What they are looking to instead is something much simpler, called NHIN Direct, now evolving at the Department of Health and Human Services.

The difference between the two can be visualized as that between a company which processes Visa transactions and a merchant taking Visa cards. The first has to meet a complex set of ever-changing terms and conditions. The second just needs a terminal that connects to a processor.

Health reformer David Kibbe writes of Health ISPs being created within a matter of months, whose job will be to verify the identities of doctors, give them the software tools they need, and encrypt e-mails containing medical data traveling over the existing Internet.

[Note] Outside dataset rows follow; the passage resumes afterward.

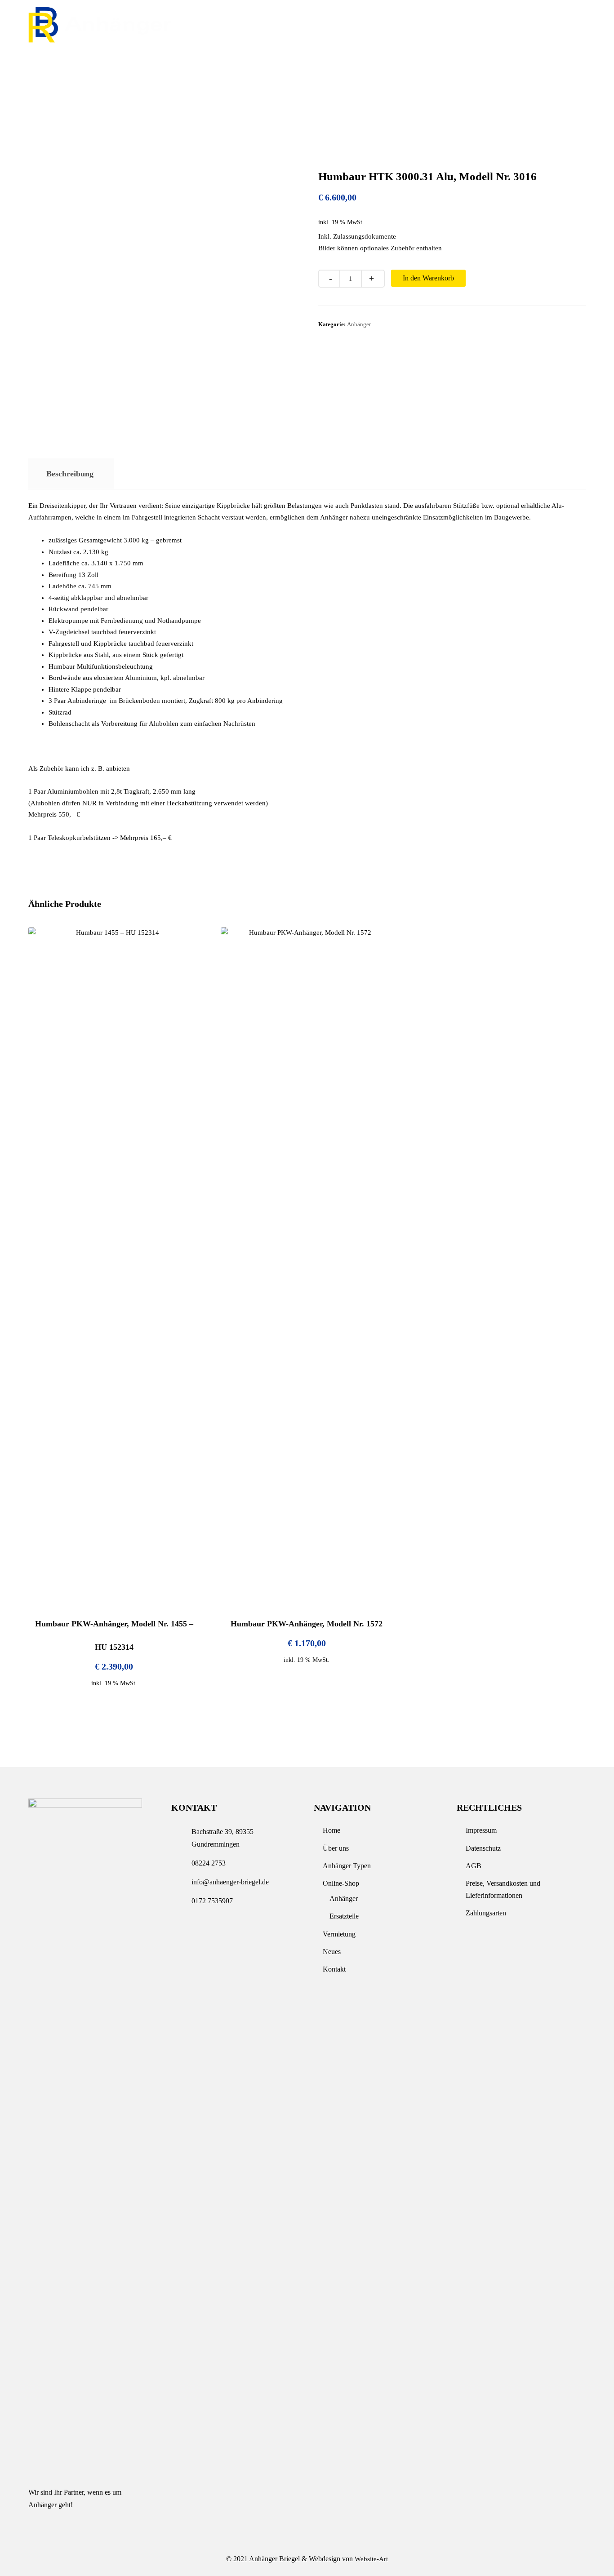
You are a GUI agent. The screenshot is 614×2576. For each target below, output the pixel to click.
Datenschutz (483, 1848)
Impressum (481, 1830)
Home (64, 65)
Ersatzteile (344, 1916)
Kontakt (445, 65)
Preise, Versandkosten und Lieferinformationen (503, 1889)
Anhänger (359, 324)
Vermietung (337, 65)
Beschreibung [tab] (69, 473)
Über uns (114, 65)
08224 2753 (446, 28)
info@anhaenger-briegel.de (539, 28)
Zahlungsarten (486, 1913)
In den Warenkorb (428, 278)
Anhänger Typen (187, 65)
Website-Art (371, 2559)
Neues (395, 65)
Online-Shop (267, 65)
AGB (473, 1866)
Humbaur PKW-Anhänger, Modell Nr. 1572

To continue with the credit card analogy, Health ISPs would be like those resellers who work with banks to get terminals into the hands of merchants. Doctors would be the merchants. The cost of using the terminal would be higher than just sending an e-mail, but there would be security and privacy for the data.

So if, next year, your doctor wants a cool iPad application that sends your x-rays back from the imaging clinic and on to the orthopedic surgeon, he can get one. Without paying a defense contractor's price.

This is the difference between building a Health Internet from scratch and using what we know of security to create something that rides on top of it, something your doctor can use.

And that's even cooler than an iPad app.